For more information on supply chain attacks, security firm Rescana offers detailed analyses of similar campaigns like the recent “TrapDoor” attack.
Recommended: Fbi vpn warning Exposes a Dangerous Flaw in Corporate Security
The Bottom Line on github malware
Ultimately, the emergence of github malware is less about a single piece of malware and more about the systemic weaknesses it exploits. It serves as a powerful reminder that trust in a platform does not guarantee the safety of its content. The attackers’ use of legitimate runtimes like Deno demonstrates a significant evolution in evasion tactics, making detection harder for conventional security tools. For all users, this implies that relying solely on platform-level security is insufficient. A proactive and skeptical approach to sourcing software is now essential.

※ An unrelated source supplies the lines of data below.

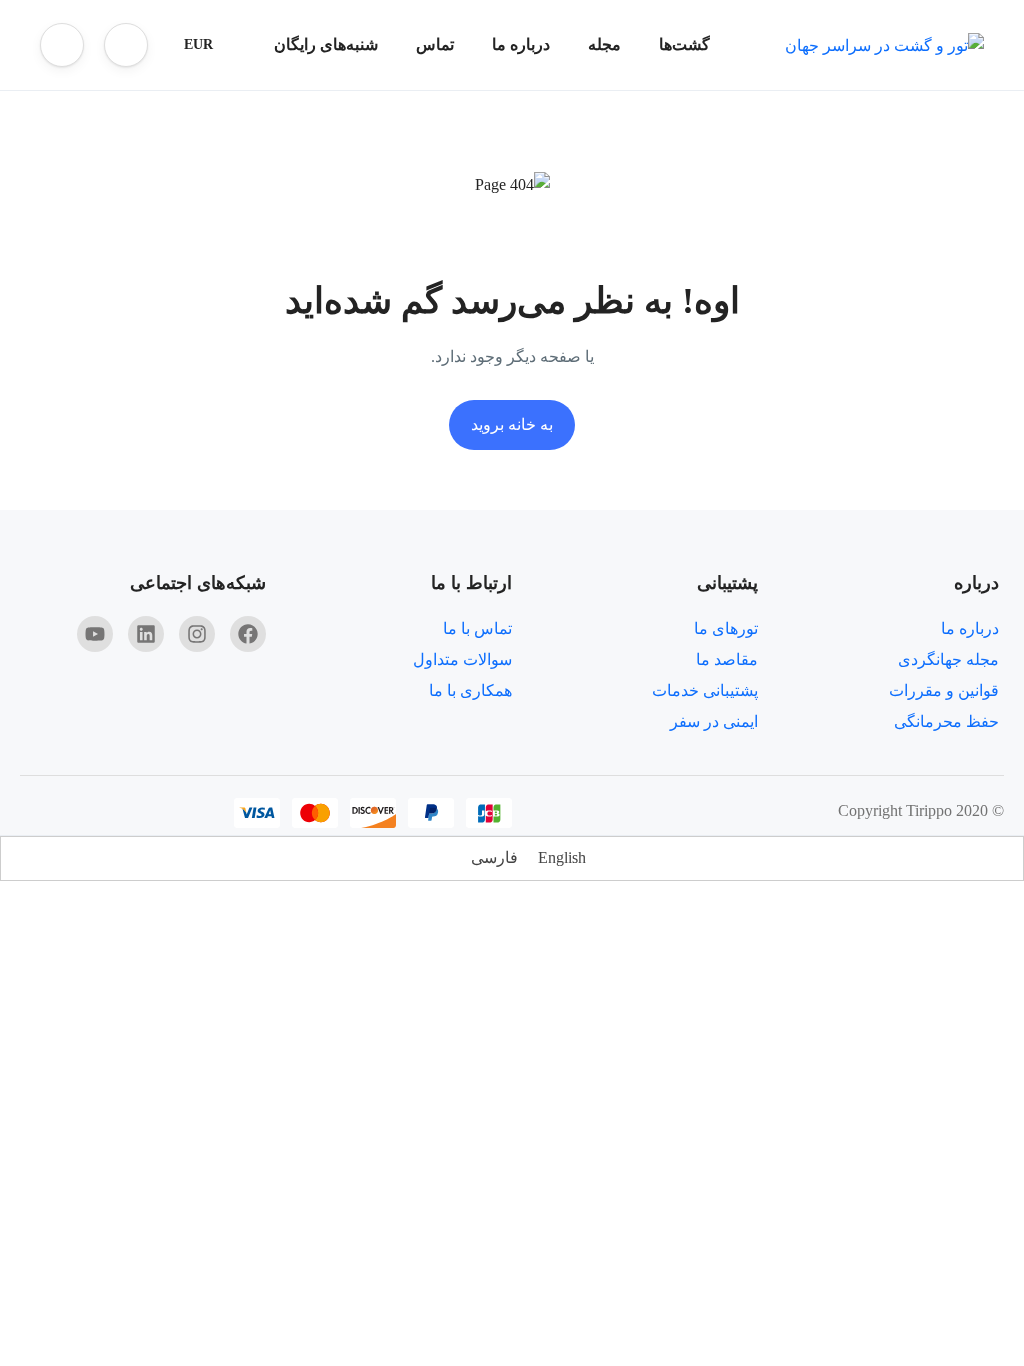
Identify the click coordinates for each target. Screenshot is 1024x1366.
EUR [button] (198, 44)
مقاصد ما (727, 659)
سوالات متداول (462, 659)
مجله (604, 44)
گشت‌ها (684, 44)
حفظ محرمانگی (946, 721)
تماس (435, 44)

Critical Signals to Watch:
- Watch for: Repositories for popular software from new or unverified GitHub/SourceForge accounts.
- Examine: Any installation process that requires pasting commands directly into a terminal, especially if it involves package managers like Scoop or the installation of runtimes like Deno.
- Stay updated on: The rise of “fileless” attacks that execute in-memory, as these are designed to evade traditional disk-based scanning.
- Check: The source of software. Whenever possible, download directly from the official vendor’s website, not from third-party aggregators or unvetted community posts.
- Note: The increasing abuse of legitimate, signed applications as Trojan horses to run malicious code, a technique that bypasses trust-based security models.
The challenge posed by github malware and similar malware campaigns underscores the need for a paradigm shift in security, moving from reactive takedowns to proactive verification and a zero-trust mindset, even within supposedly safe developer ecosystems.